I am now on the same antibiotics that they treat TB with and other antibiotics that they treat other serious chest infections with. So I shan't catch leprosy or run off to France as it cures Legionnaire's disease too!
But I now have wee that looks like I have just been rogered by Freddie Kruger and I can cry orange tears, not that's a party trick I can't wait to show off. I also keep farting non stop, I'm confused when I talk and feel like I've been trampled on, but I am on the mend, as I can sit up without my hands being curled upwards like an old ladies and keep slumping to one side like someone in a coma.

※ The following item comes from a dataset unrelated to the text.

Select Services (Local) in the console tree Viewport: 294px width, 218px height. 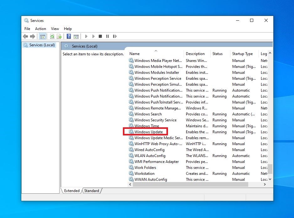point(42,45)
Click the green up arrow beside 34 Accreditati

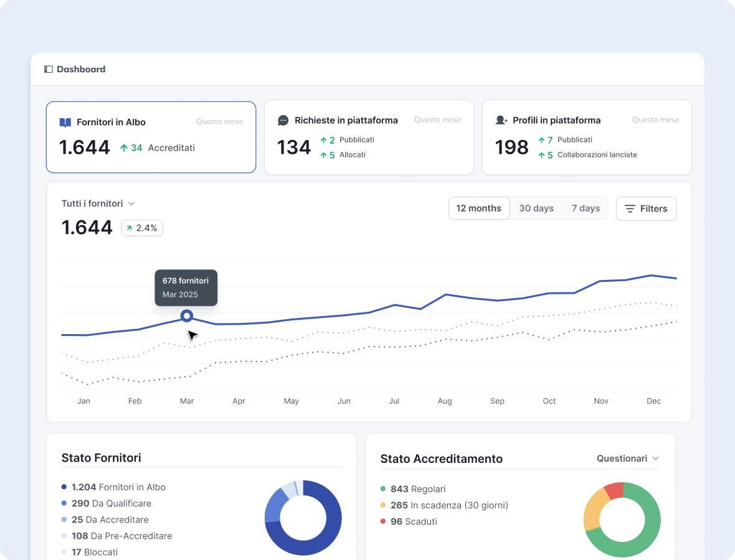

Julie has learnt that she can be assertive when needed, as she got me straight in for a blood test at our doctors when after I asked I was told 'next week'. Julie came in from the garden after talking to them out of my earshot and my knickers, trousers were wiped on and a top thrown over my head and I was in the car before I knew where I was. The blood test was to test my liver ready for these drugs as they are so strong. I held on to Julie like a little chimpanzee when we walked into the surgery, as I was bent over and rolled as I walked and was hanging on to my trousers which were falling down! But job done and she was very polite to all there. Very impressive. My physio was very impressed with her.

This text probably doesn't make any sense at all, as my brain is having to work over time, but I want to thank everyone who has cared for me this week whether it's been in the form of shopping for me or phoning me, you have kept me going. And a special thank you to Julie and Ruth for dragging back from a very horrible place.